There was no flaw in the guard position that Pumpernickel held in perfect silence in front of the ambassadorial quarters, no movement other than the regular intake and outflow of breath, and the occasional blink. Every motion, every noise, every flicker of light was evaluated and comprehended in the perfect harmony that flowed through the room. No bat flying past a silent star was unnoticed, no uncomfortable rustle of the griffon guard outside their corridor door went unheard. It was the only way Pumpernickel could separate his duty from his heart, as every fibre of his being not involved in the defense of the embassy yearned to be out in the darkness with his wife in search for the lost pony. Distant clouds with observant griffons had their watchers replaced as bored tired griffons returned to their nests, exchanged for simply bored griffons, watching a scene that could have been a painting hanging on the wall for all the motion it included.

The griffon who arrived in the corridor outside and talked with Boulders thought his words were quiet enough to be inaudible through the door, but Pumpernickel could hear every word as clearly as if they had been standing right in front of him.

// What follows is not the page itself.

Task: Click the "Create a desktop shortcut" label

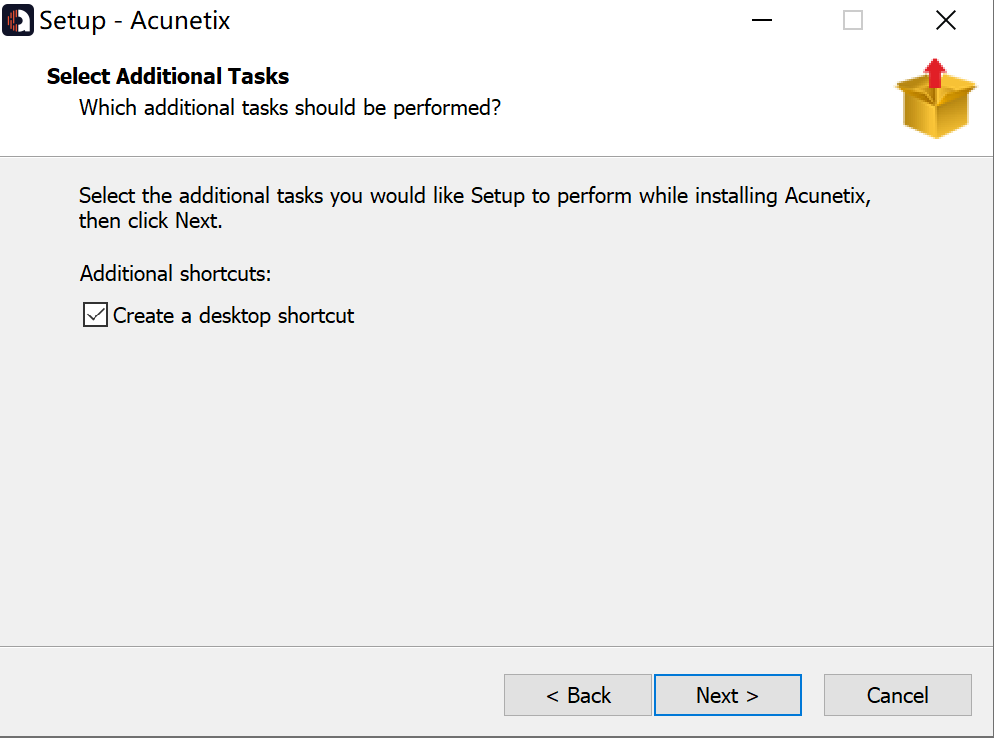Action: point(233,316)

“The meeting in the Council Chamber is getting out of claw. Wingmaster Talon wants you there to keep order.”

“But I vas ordered to guard dis door.”

“Well, now you’re going to be guarding something worthwhile, instead of a bunch of lousy ponies. So get going.”

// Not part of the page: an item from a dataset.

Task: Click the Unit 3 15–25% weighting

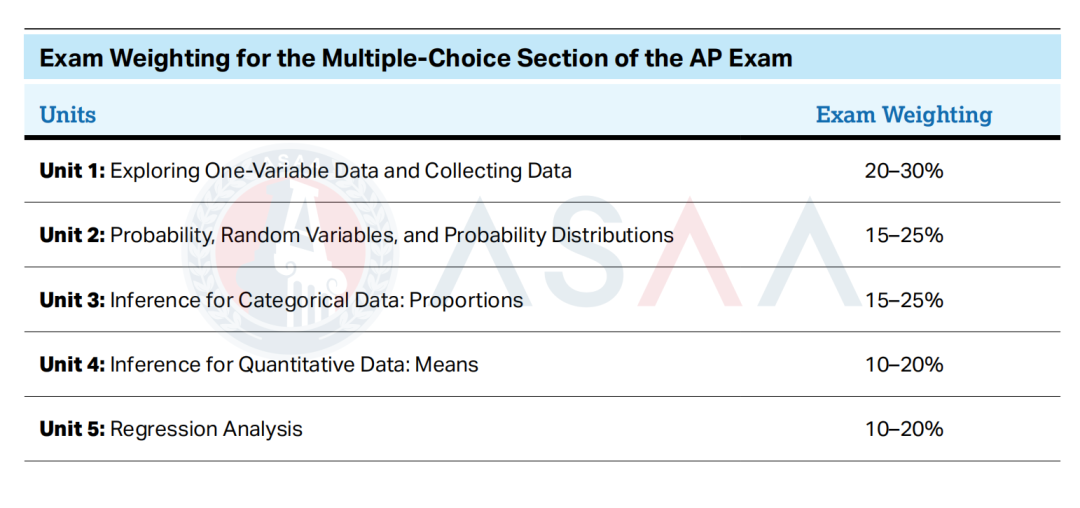Action: 904,300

“As you command, Prince Plummets.”

There was a sharp sound as if a griffon had slapped another one across the face. “That’s Duke Plummets, as long as the old bird lives. Now move it.”

The sound of departing talons scratching on stone echoed hollowly through the empty corridors, but it took several minutes before the even fainter sound of a key entering the lock could be heard.

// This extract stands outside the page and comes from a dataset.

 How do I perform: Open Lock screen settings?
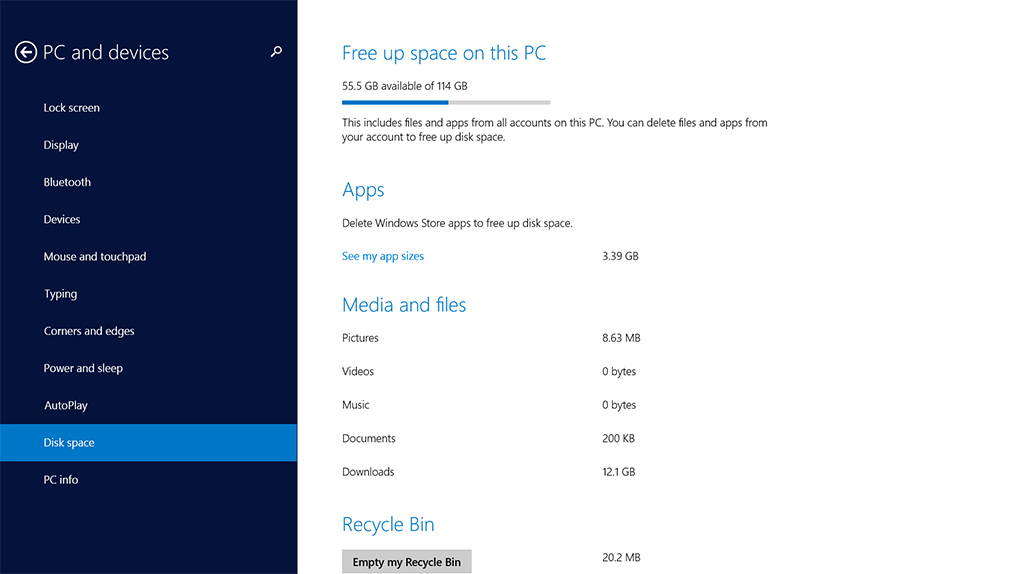[71, 108]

“Halt! Who goes there?” The words emerged from Pumpernickel automatically, pitched low enough not to disturb Primrose and Redoubtable, who were catching a few hours rest before resuming tomorrow’s exhausting negotiations, but the only response he got was the faint scratching of talons as the second griffon departed.

Time passed slowly, a glacial turn of stars in the moonlit darkness until he heard another noise in the corridor, this one familiar in such a way that it was all he could do not to run to the door and fling it open. Instead, he settled for moving close to the door and arranging his body to block the view any outside watcher would have of his returning wife, much the same way he had done for her departure.

When Laminia opened the door and slipped inside, a wave of shock and fear flowed through his body like lightning. She was white and cold under her soft grey coat, and her beautiful face twisted in a look of pure agony. The door had barely gotten closed before she looked up at him and whispered in a voice rough from hours of crying.

“Kill them, my husband. Kill them all.”